Re: Why is Nvidia given GPL'd code to use in non-freedrivers?

Richard Stallman (rms@gnu.org)
Mon, 06 Jan 2003 15:50:06 -0500


Richard; this lovely view of life works great for (and not meaning to
belittle anybody's work here) small/self contained/trivial projects,
characterised by unix tools/apps which can be managed by one or a few
people in a reasonable timescale. I mean grep, sed, bison, dhcpd,
sendmail etc

The GNU/Linux system is pretty large. For that matter, GCC and Linux
are pretty large. So I think you're simply underestimating what we
can do ethically, as an excuse for doing it the usual grabbing way.

But what about bigger projects? As stated previously, I develop computer
games. It takes 30+ people 2-3years continous effort and $3M - 10$M in
cash to produce.

I see no social need to be in such a hurry about it.
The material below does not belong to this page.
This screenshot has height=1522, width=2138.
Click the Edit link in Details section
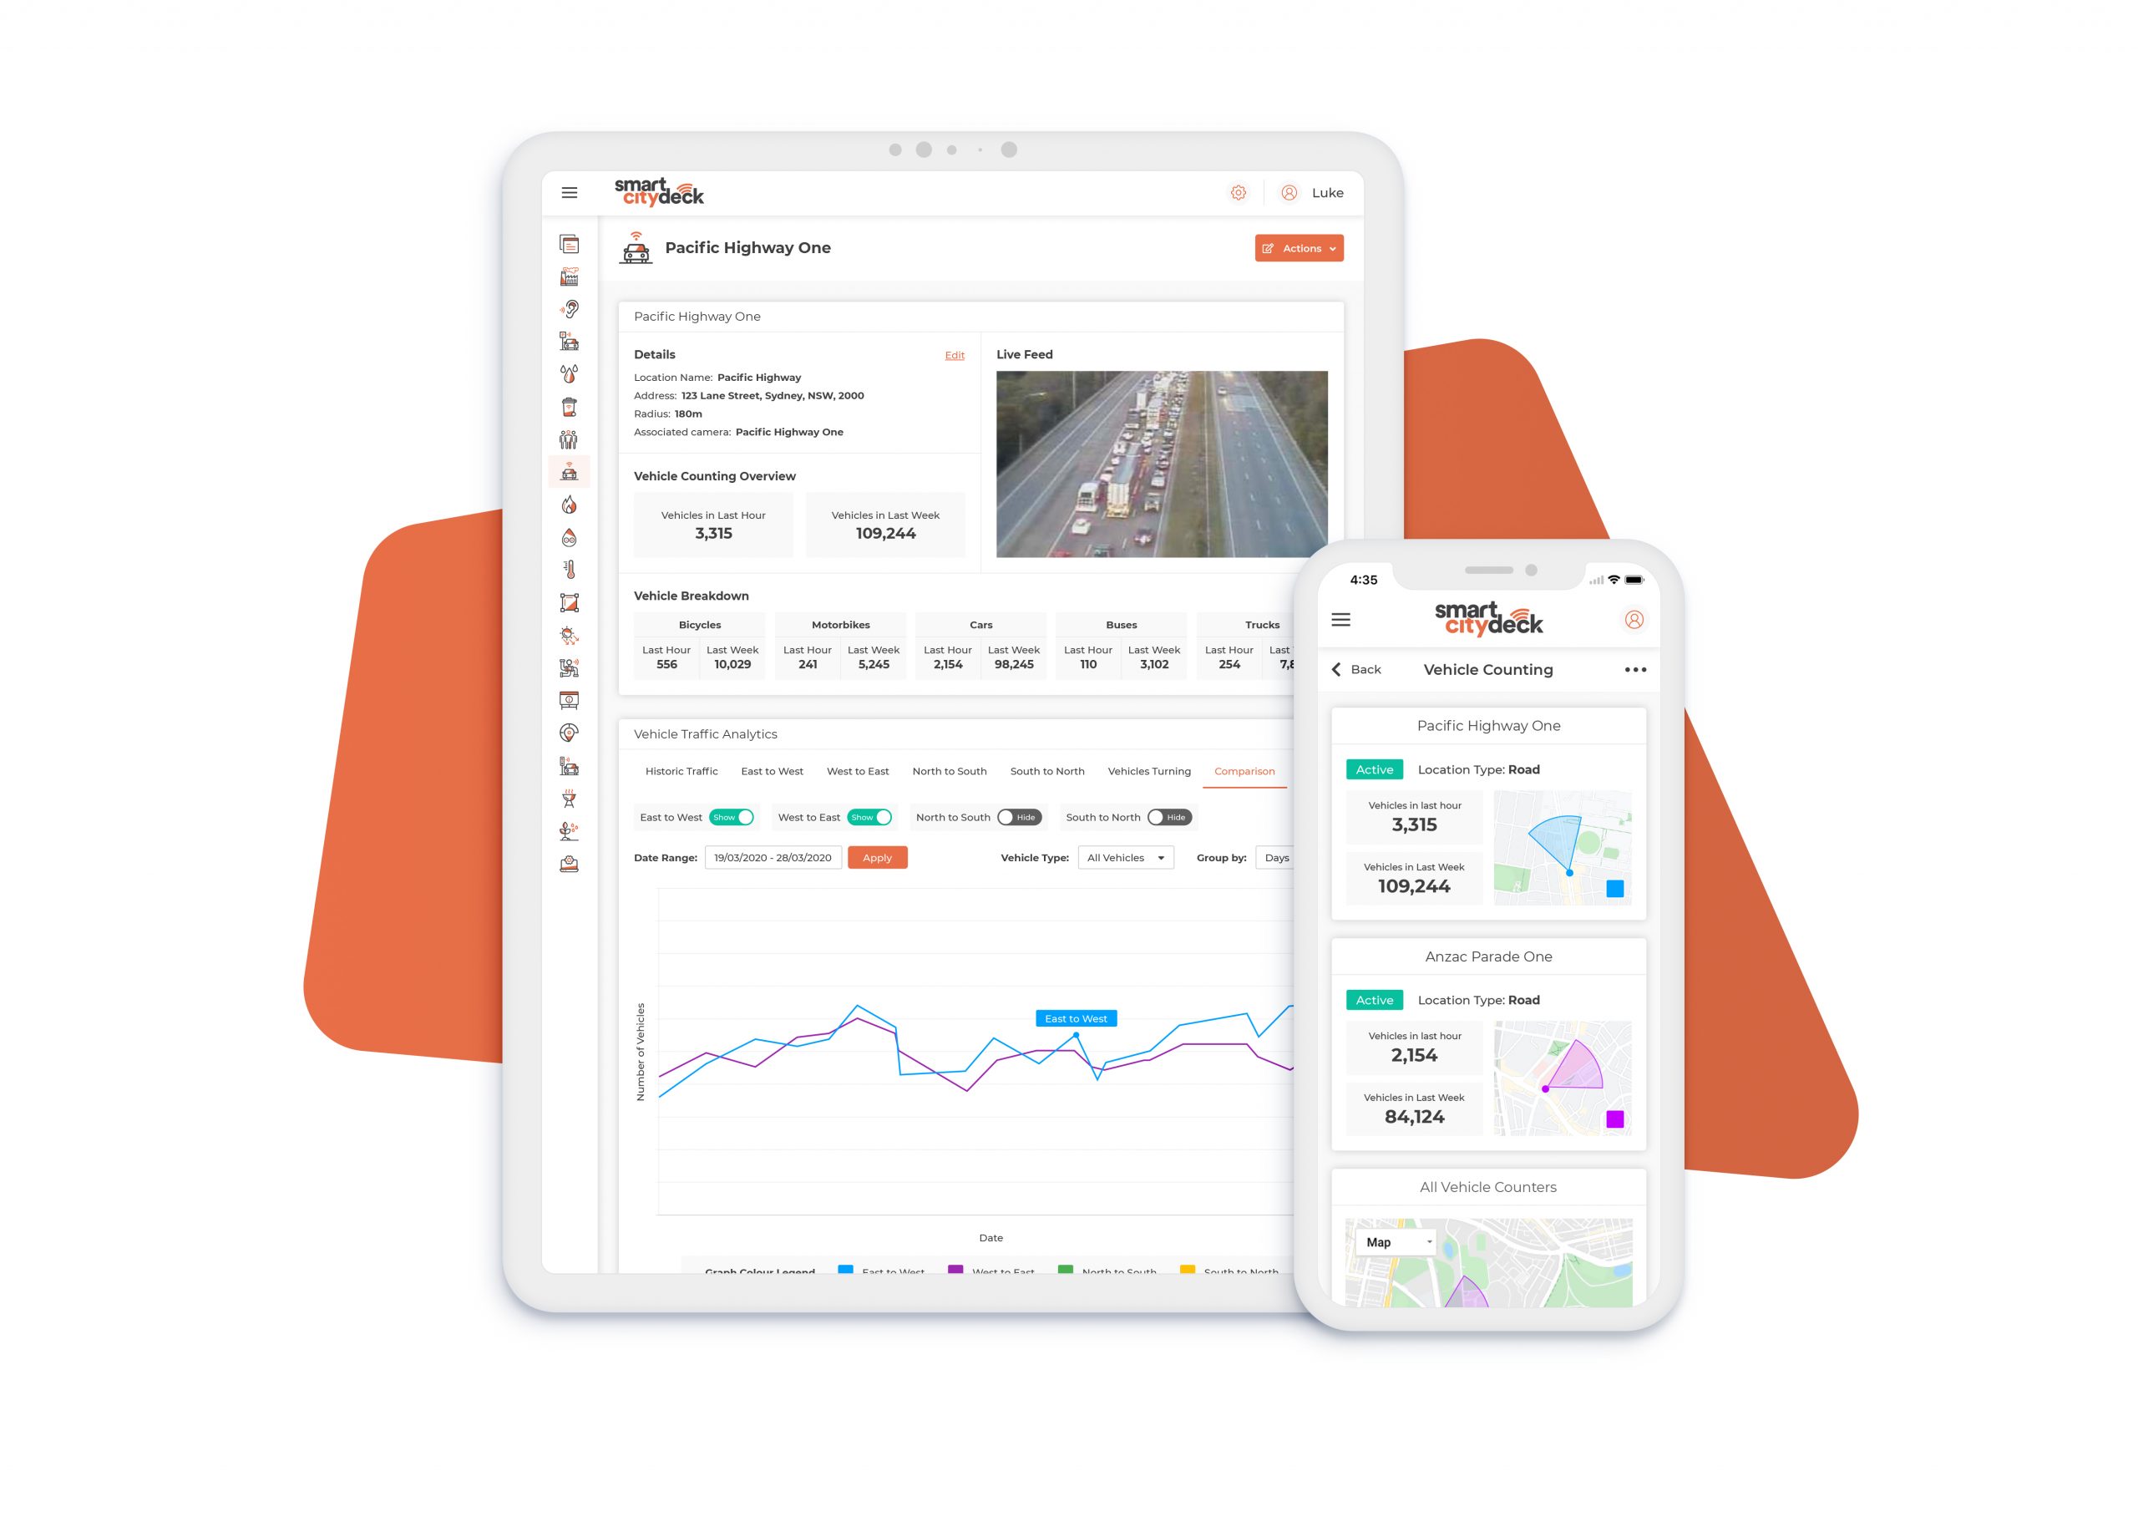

I'd rather it were
done more slowly and produced results that coexist with our freedom.

Meanwhile, people have already pointed out that there are ways to
raise money for some kinds of free software projects. From what I
hear about game product cycles, you might be able to make the game
free after a year without losing much in sales.

But if that doesn't work for you, I would not consider it a great loss
for the world if your products were not produced. They contribute
something to the world if they are free software, but otherwise not.